Czasem z chęci, a czasem z potrzeby – polityczne nawiązania w rapie istnieją tak długo, jak istnieje hip-hop. W końcu to muzyka buntowników.

Stereotypowe zarzucanie współczesnym raperom bezideowości można wrzucić między bajki. Wystarczy cofnąć się pamięcią choćby do 2015 roku, kiedy Gural, Łona, Mes, Vienio i Mioush ostro sprzeciwiali się antyuchodźczej karcie, jaką wówczas zagrali rządzący – pisał Marek Fall w felietonie zatytułowanym Rok politycznego i społecznego przebudzenia. Raperzy znów mówią o najważniejszych rzeczach. Hip-hop praktycznie od zarania był gatunkiem, w którym o rzeczach ważnych mówiło się głośno. Dyskryminacja rasowa, ważne wydarzenia polityczne czy społeczne od razu stawały się pretekstami do komentarza.

Potwierdzenia tej tezy nie trzeba szukać daleko. Wystarczy sięgnąć pamięcią do amerykańskich protestów, które zatrzęsły krajem w posadach po zabójstwie George’a Floyda. Reakcja sceny była natychmiastowa – oprócz słów wsparcia dla ofiar policyjnych nadużyć, jak grzyby po deszczu zaczęły pojawiać się protest songi. Anderson .Paak, Beyonce, Denzel Curry, Meek Mill – sprzeciw wobec opresyjnego systemu wyraziła masa muzyków.

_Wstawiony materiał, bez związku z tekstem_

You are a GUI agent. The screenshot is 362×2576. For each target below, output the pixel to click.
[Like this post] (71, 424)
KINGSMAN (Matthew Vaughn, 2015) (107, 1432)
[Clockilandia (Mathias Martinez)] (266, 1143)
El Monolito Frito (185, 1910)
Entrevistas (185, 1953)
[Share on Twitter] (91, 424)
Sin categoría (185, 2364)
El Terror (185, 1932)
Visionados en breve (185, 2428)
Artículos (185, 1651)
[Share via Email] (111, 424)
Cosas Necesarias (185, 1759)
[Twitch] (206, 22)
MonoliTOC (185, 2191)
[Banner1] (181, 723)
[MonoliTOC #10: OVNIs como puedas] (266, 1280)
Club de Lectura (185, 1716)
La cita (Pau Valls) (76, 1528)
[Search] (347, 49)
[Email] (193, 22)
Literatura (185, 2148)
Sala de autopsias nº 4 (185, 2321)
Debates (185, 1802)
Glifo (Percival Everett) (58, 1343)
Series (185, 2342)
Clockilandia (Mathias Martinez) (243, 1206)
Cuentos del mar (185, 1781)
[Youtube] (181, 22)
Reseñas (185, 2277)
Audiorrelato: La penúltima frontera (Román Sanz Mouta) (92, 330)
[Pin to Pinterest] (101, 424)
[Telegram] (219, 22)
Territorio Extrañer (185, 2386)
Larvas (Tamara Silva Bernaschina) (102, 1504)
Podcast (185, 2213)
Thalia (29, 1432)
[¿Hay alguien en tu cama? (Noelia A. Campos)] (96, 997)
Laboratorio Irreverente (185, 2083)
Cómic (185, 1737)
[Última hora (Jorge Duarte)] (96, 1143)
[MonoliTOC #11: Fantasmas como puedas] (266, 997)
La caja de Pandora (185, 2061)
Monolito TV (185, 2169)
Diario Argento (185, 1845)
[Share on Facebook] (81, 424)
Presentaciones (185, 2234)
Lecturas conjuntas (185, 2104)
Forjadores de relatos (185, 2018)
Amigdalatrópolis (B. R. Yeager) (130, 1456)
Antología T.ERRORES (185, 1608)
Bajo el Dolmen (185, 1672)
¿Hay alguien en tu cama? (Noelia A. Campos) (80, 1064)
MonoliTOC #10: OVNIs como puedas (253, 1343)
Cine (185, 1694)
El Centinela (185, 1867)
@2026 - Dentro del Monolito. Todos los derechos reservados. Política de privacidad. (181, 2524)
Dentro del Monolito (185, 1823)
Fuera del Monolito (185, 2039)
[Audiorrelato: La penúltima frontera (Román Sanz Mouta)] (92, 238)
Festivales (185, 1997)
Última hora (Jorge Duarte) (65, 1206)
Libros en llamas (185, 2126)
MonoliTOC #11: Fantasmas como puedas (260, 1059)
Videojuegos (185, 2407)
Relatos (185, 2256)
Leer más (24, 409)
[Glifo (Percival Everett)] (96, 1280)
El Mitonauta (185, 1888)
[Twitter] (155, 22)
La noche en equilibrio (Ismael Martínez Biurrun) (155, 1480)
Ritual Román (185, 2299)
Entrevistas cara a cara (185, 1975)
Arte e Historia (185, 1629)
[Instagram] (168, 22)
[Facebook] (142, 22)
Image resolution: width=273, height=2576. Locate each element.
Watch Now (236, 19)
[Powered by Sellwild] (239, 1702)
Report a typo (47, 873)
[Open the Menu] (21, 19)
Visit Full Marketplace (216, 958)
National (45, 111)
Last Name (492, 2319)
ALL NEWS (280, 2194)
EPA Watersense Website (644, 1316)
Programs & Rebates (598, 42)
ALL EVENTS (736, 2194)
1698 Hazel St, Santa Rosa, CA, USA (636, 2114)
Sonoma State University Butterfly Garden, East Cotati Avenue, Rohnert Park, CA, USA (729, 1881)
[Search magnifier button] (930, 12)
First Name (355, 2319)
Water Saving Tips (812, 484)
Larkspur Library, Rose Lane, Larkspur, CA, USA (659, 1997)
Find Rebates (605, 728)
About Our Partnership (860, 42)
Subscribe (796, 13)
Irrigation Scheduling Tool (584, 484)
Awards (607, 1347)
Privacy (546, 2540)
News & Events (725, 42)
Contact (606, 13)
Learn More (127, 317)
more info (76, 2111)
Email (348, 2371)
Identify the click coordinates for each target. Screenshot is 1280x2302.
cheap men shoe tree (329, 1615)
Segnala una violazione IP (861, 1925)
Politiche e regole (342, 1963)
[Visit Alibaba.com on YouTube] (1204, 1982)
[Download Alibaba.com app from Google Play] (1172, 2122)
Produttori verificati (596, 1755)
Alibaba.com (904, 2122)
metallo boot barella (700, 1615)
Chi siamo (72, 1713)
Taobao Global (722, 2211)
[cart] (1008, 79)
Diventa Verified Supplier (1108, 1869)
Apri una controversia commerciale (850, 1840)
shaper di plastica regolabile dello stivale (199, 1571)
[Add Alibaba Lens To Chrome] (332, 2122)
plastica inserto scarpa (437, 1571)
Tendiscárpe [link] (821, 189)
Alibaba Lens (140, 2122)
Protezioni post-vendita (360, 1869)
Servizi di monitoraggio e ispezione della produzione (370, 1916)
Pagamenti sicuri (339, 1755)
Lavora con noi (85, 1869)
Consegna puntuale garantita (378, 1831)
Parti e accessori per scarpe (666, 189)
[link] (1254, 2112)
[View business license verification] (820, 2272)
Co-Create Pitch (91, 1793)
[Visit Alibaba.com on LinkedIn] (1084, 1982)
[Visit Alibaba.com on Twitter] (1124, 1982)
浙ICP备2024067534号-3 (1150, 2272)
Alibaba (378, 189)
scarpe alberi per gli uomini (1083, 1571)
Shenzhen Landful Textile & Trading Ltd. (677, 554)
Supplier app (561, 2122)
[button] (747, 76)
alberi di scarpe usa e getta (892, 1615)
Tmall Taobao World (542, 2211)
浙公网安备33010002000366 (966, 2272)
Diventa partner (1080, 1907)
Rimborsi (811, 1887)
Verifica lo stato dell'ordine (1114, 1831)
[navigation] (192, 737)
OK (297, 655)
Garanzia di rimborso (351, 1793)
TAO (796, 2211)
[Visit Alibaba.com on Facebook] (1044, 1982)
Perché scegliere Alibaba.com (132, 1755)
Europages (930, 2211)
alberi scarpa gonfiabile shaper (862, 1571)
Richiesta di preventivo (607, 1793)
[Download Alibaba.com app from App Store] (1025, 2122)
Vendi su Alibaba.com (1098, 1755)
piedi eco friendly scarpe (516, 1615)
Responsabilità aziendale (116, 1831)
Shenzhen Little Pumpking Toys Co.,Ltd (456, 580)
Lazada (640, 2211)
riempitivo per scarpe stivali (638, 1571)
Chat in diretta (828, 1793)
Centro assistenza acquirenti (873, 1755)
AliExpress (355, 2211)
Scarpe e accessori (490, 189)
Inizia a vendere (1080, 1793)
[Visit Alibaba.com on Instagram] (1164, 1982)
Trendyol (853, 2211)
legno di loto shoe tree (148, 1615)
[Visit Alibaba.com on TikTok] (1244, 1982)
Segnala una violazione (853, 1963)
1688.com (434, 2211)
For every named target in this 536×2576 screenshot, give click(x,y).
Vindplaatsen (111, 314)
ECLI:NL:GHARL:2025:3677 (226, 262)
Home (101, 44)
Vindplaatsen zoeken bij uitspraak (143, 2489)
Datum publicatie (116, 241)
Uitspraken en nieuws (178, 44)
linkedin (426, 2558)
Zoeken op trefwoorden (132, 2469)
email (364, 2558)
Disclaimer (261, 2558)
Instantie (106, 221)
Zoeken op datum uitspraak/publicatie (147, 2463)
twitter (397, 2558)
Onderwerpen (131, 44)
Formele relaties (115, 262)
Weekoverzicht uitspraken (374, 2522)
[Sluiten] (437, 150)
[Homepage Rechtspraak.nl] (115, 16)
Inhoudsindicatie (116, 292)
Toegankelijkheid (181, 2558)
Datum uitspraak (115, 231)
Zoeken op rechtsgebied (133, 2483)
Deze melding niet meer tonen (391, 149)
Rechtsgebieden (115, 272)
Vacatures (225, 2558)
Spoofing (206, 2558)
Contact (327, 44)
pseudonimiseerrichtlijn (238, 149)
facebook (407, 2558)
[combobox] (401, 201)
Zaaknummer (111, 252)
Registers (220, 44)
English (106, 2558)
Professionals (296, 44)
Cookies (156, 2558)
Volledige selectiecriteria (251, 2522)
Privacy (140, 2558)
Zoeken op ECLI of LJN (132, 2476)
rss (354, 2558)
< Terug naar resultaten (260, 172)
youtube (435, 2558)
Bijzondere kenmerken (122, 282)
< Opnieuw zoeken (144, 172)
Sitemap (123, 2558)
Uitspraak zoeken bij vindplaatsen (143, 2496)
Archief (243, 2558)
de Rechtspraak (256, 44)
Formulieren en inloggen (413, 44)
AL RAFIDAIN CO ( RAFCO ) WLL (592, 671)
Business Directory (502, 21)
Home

Piosenki to jedno, pełne płyty – drugie. Te pięć albumów to mocne, społeczne i antypolityczne głosy, w które wsłuchiwały się miliony słuchaczy. Tak pod koniec lat 80. w Stanach, jak dziś w Wielkiej Brytanii.

1
N.W.A. - Straight Outta Compton
nwa.jpg

Druga połowa lat 80. w Stanach Zjednoczonych minęła pod znakiem epidemii cracku. Mocniejsza, tańsza, łatwiejsza w produkcji wersja kokainy zaczęła zalewać biedne dzielnice. Między 1984 a 1989 liczba zabójstw pośród młodych (14-17) Afroamerykanów podwoiła się – podobnie zresztą, jak wśród młodych dorosłych Afroamerykanów (18-24). W tym samym okresie wzrosły statystyki poronień wśród czarnych kobiet, notowano też więcej przestępstw związanych z posiadaniem nielegalnej broni. Te niepokojące dane przypisywano powszechnemu zażywaniu cracku, na co prawodawcy postanowili odpowiedzieć kontrowersyjnym zapisem. Strategia była prosta: na 100 wyroków za przemyt czy posiadanie cracku, tylko jeden miał dotyczyć kokainy. Dotknęło to głównie społeczność afroamerykańską, gdyż crack lubił biedę.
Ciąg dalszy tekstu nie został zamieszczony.